The undersigned hereby certifies, solely in his capacity as an officer of the Borrower and not in his individual capacity, as follows:
1. I am the Chief Financial Officer of the Borrower. I am familiar with the Transactions, and have reviewed the Credit Agreement, financial statements referred to in Section [ ] of the Credit Agreement and such documents and made such investigation as I have deemed relevant for the purposes of this Solvency Certificate.
2. As of the date hereof, immediately after giving effect to the consummation of the Transactions, on and as of such date (i) the fair value of the assets of the Borrower and its subsidiaries on a consolidated basis, at a fair valuation, will exceed the debts and liabilities, direct, subordinated, contingent or otherwise, of the Borrower and its subsidiaries on a consolidated basis; (ii) the present fair saleable value of the property of the Borrower and its subsidiaries on a consolidated basis will be greater than the amount that will be required to pay the probable liability of the Borrower and its subsidiaries on a consolidated basis on their debts and other liabilities, direct, subordinated, contingent or otherwise, as such debts and other liabilities become absolute and matured; (iii) the Borrower and its subsidiaries on a consolidated basis will be able to pay their debts and liabilities, direct, subordinated, contingent or otherwise, as such debts and liabilities become absolute and matured; and (iv) the Borrower and its subsidiaries on a consolidated basis will not have unreasonably small capital with which to conduct the businesses in which they are engaged as such businesses are now conducted and are proposed to be conducted following the Closing Date.
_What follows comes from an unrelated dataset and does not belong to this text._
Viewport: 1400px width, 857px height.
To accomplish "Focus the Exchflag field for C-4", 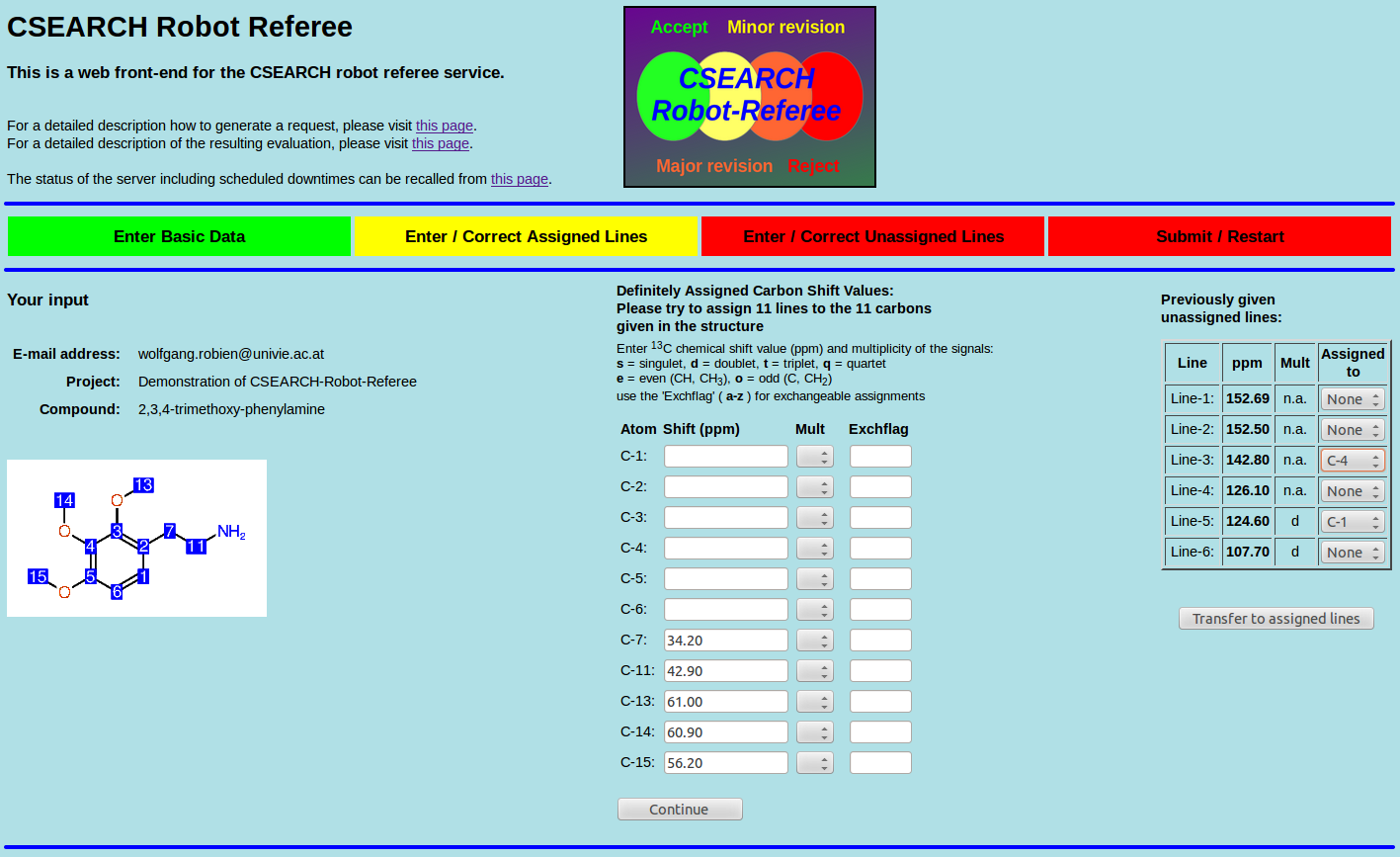I will click(880, 549).
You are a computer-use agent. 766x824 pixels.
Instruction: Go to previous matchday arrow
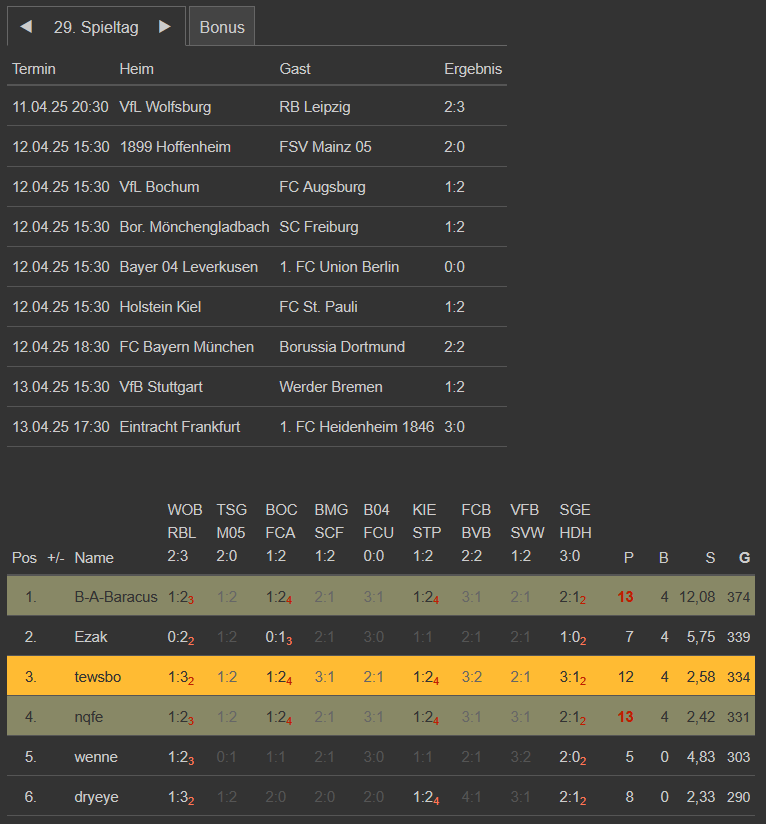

3. As of the date hereof, immediately after giving effect to the consummation of the Transactions, the Borrower does not intend to, and the Borrower does not believe that it or any of its subsidiaries will, incur debts beyond its ability to pay such debts as they mature, taking into account the timing and amounts of cash to be received by it or any such subsidiary and the timing and amounts of cash to be payable on or in respect of its debts or the debts of any such subsidiary.
This Solvency Certificate is being delivered by the undersigned officer only in his capacity as Chief Financial Officer of the Borrower and not individually and the undersigned shall have no personal liability to the Administrative Agent or the Lenders with respect thereto.
[Remainder of Page Intentionally Left Blank]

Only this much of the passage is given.